Work item: After locating the line that contains "This screenshot has" in the records below, write out exactly that line and each line after it through the one that contains "the Delivery FAQs", and nothing else.

Provided data:
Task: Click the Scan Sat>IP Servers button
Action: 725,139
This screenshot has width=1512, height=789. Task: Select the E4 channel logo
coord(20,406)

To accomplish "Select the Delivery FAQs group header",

* * *

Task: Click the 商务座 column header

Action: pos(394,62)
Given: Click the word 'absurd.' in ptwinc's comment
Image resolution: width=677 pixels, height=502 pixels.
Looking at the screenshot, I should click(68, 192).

* * *

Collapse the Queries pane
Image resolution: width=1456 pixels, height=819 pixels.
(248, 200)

Task solution:
This screenshot has width=1512, height=789. Task: Select the E4 channel logo
coord(20,406)

To accomplish "Select the Delivery FAQs group header",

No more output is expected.